TFA is a beautiful step in that direction. What I want is an automated way to do this, without having to hire vgel every time.
A turing complete system doesn't necessarily mean it's useful, it just means that it's equivalent with a turing machine. The ability to describe any possible algorithm is not that powerful in itself.
As an example, algebraic type systems are often TC simply because general recursion is allowed.
Feed forward networks are effectively DAGs and while you may be able to express any algorithms using them they are also pairwise linear in respect to inputs.
Statistical learning is powerful in finding and matching patterns, but graph rewriting, which is what your doing with initial random weights and training is not trivial.
More importantly it doesn't make issues like the halting problem decidable.
I don't see why the same limits in graph rewriting languages which were explored in the 90s won't hit using feed forward networks as computation systems outside of the application of nation-state scale computing power.
The point of training is to create computer programs through optimization, because there are many problems (like understanding language) that we just don't know how to write programs to do.
It's not that we don't know how to set the weights - neural networks are only designed with weights because it makes them easy to optimize.
There is no reason to use them if you plan to write your own code for them. You won't be able to do anything that you couldn't do in a normal programming language, because what makes NNs special is the training process.
Why would you do that when it's better to do the opposite? Given a model quantize it and compile it to direct code objects that do the same thing much much much faster?
The generality of the approach [NNs] implies that they are effectively a union of all programs that may be represented, and as such there needs to be the capacity for that, this capacity is in size, which makes them wasteful for exact solutions.
it is fairly trivial to create FFNNs that behave as decision trees using just relus if you can encode your problem as a continuous problem with a finite set of inputs. Then you can very well say that this decision tree is, well, a program, and there you have it.
The actual problem is the encoding, which is why NNs are so powerful, that is, they learn the encodings themselves through grad descent and variants.
That makes no entropy or cyber-netic sense at all. You would just get a neural network that outputs the exact formula, or algo. Like, if you would just do a sine it would be a taylor series encoded into neurons
Its like going from computing PI as a constant to computing it as a giantic float.
The whole point is that we don’t know what rules to encode and we want the system to derive the weights for itself as part of the training process. We have compilers that can do deterministic code - that’s the normal approach.

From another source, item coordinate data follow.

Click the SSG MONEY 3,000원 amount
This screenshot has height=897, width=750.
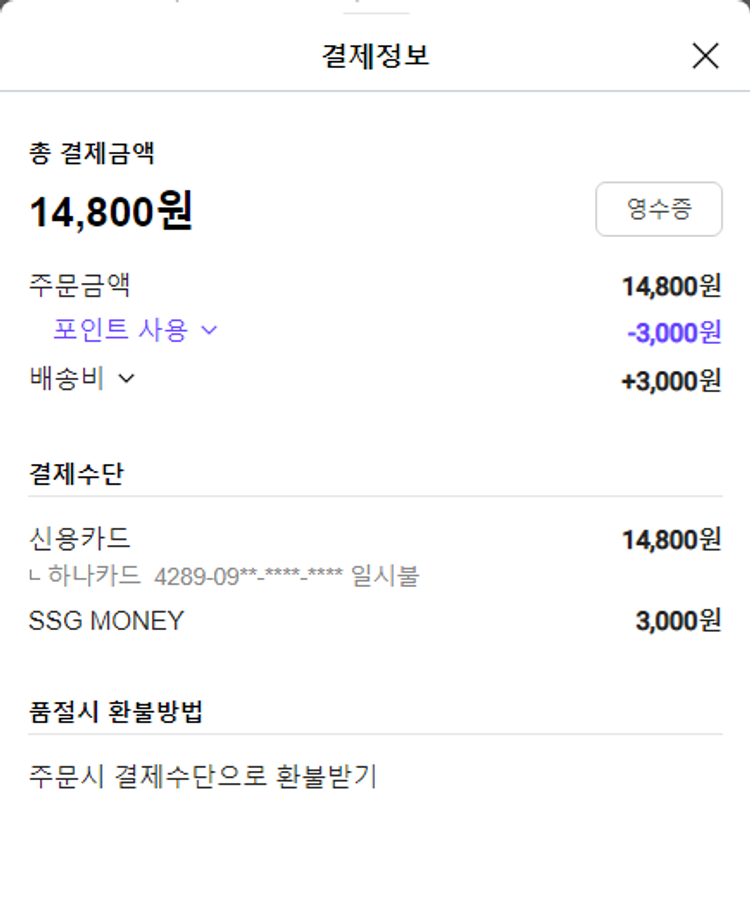[x=678, y=621]
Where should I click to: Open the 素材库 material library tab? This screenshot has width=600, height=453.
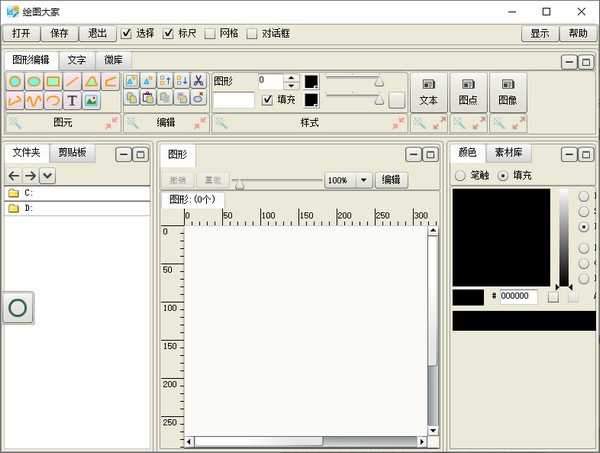coord(509,153)
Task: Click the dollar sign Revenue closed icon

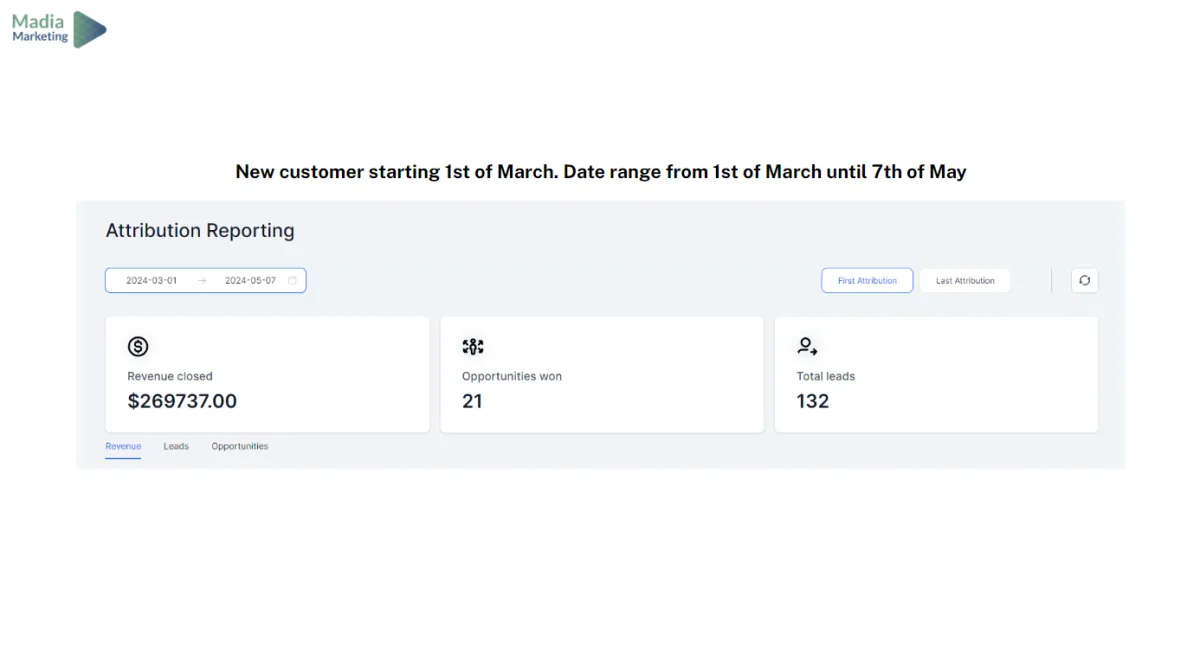Action: click(138, 347)
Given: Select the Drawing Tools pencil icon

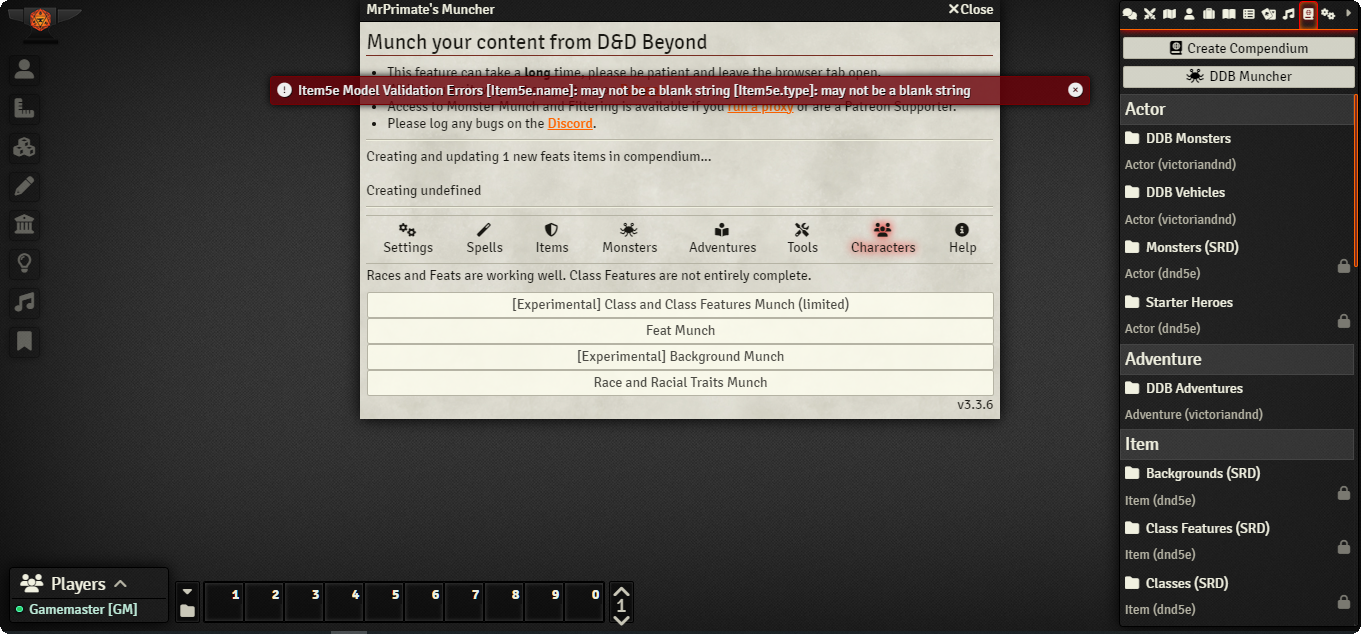Looking at the screenshot, I should click(x=24, y=186).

Would I be able to solve the Travelling Salesman Problem with a Transformer with the appropriately assigned weights? That would be an achievement. You'd beat some known bounds of the complexity of TSP.
My point was that Transformers and neural networks as they are now are not Turing machines if you don't allow for the model to grow with the input size. That said, it has to grow in "depth" not just parameters. The fact that people think fixed depth computation can universally compute everything is a worrying trend.